Польские послы от Казимира прибыли с подарками к свадьбе Игоря и с новостями. Изяслав, не желая обострять отношения с шурином, устроил пышный обед и пригласил на него жену свою, Гертруду, сестру Казимира, убрав с глаз долой лишних, вроде Коснячки. Он хотел продемонстрировать своё уважительное отношение и семейный лад, и знал, что Гертруда не подведёт – благоразумно промолчит, поулыбается, жаловаться не станет. Она теперь судьбою связана с мужем, ему должна подчиняться, о нём печься, для его успехов и укрепления стараться. Муж ей защитник и судья, а не брат.

Святослав тоже был здесь, всегда присутствующий, когда приезжали важные гости. Он любезничал с людьми Казимира, узнавал у них всякое, что могло иметь хоть какое-то значение. Когда послы ушли, провожаемые великой княгиней, пожелавшей передать пару слов на родину, Святослав выдохнул. Челядь убирала со стола, немного сбивая с мысли.

– Слышал? – бросил ему Изяслав, продолжая потягивать брагу. – Шурин мой стал ещё сильнее. Получил Силезию от Бржетислава! (1)

– Он всего лишь вернул её назад. Земли ему и принадлежали, наследуемые от отцов и дедов, это Бржетислав почти двадцать лет назад был захватчиком.

– Если бы не наш батюшка, что бы Казимир смог? Ничего! Никто бы ему ничего не вернул, останься он при тех остатках Польши, которые были у него до помощи отца.

– К чему ты это всё говоришь? Хочешь часть Силезии? – усмехнулся Святослав. Территории эти находились на западе страны Казимира, на границе с Чехией. Чтобы получить их, пришлось бы захватить всю Польшу.

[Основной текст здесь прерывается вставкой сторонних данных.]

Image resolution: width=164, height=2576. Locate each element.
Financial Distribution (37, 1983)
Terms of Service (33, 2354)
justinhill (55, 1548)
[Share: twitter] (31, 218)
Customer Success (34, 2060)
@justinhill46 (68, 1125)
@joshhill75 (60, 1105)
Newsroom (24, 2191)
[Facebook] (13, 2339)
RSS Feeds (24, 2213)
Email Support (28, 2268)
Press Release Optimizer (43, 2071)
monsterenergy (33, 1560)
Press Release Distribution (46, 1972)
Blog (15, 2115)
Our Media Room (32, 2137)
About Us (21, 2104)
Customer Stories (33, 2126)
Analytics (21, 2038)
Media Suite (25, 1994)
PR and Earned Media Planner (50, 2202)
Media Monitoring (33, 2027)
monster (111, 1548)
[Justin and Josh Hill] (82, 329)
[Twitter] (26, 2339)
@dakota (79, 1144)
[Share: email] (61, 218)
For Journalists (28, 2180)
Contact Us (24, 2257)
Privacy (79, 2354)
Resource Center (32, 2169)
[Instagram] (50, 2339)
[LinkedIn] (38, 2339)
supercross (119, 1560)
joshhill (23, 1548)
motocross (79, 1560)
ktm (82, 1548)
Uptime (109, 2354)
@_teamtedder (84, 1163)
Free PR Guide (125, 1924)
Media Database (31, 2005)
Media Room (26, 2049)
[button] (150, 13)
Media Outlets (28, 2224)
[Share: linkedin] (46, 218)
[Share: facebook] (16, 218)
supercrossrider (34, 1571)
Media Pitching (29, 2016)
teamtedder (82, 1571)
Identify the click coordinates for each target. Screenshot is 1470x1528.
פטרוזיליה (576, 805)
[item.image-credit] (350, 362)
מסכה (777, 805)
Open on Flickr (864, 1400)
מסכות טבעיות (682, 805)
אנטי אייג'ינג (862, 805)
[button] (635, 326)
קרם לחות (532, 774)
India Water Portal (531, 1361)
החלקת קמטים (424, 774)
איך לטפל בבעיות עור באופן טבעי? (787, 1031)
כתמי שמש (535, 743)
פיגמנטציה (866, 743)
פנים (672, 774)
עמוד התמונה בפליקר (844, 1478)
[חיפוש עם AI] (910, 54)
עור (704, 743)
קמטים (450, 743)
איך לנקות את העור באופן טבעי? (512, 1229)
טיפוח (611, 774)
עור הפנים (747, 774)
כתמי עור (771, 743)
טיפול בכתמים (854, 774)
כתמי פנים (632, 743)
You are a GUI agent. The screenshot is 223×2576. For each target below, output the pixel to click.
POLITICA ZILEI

– Нет, – неверно пожал плечами Изяслав. Он бы не отказался ни от каких приобретений! Сделавшись каганом, с каждым днём он всё больше чувствовал власть и иногда, не имея талантов и мудрости предков, всё-таки вспоминал об их походах и подвигах, и думал, а не совершить ли нечто подобное? Но, озвучь он эти планы Святославу или Всеволоду, те засмеются или начнут втолковывать, что мир лучше войны, что имеющееся у них – это уже очень многое. Не понять им, ох не понять! – Я всего лишь надеюсь, что он остаётся благодарен нам.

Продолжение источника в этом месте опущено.